Rincaro salatissimo sull’energia, schizzano in alto carbone e gas, l’industria in tensione
Anche se negli ultimi mesi i prezzi delle materie prime stanno scendendo, dopo un’iniziale decollo a causa anche delle speculazioni, l’importazione di questi prodotti potrebbe costare quest’anno al sistema Paese almeno 80 miliardi di euro in più rispetto al periodo pre Covid. A dirlo è l’Ufficio studi della Cgia di Mestre (Venezia). Secondo il rapporto infatti i prezzi dei metalli e dei minerali in questi ultimi tre anni sono rincarati mediamente del 25,7%; ma è su quelli energetici che si registra la vera stangata.

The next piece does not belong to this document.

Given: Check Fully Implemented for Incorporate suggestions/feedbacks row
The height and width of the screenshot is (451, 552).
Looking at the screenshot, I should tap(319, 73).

I costi dell’energia per le aziende e l’industria infatti sono raddoppiati (+101,3%). Certo, tra gli energetici l’aumento del prezzo del carbone è stato del 463,3% e quello del gas naturale addirittura del 671,6%; risorse che sarebbe quindi meglio accantonare per passare alle rinnovabili. Più contenuti, invece, i rincari registrati dal ferro (+4,6%), dallo stagno (+16,8%), dallo zinco (+21%), dal nickel (+29,35), dall’alluminio (+30,7%), dal rame (+32,9%) e dal petrolio (+57,7%). Unico che subisce una diminuzione del prezzo, il piombo: sempre rispetto al 2019, il suo prezzo ha subito una flessione dell’8,4%. L’incremento dei prezzi delle materie prime ha provocato il conseguente aumento dell’inflazione che nel nostro Paese ormai viaggia su doppia cifra, e colpisce soprattutto i contribuenti a reddito fisso. “Se buona parte dei consumatori non acquista – sottolinea in una nota l’Ufficio studi – è del tutto superfluo anche produrre. Pertanto, per uscire da questo circolo vizioso non c’è che una strada da percorrere: quella della riduzione del cuneo che consenta alle busta paga di diventare più ‘pesanti'”.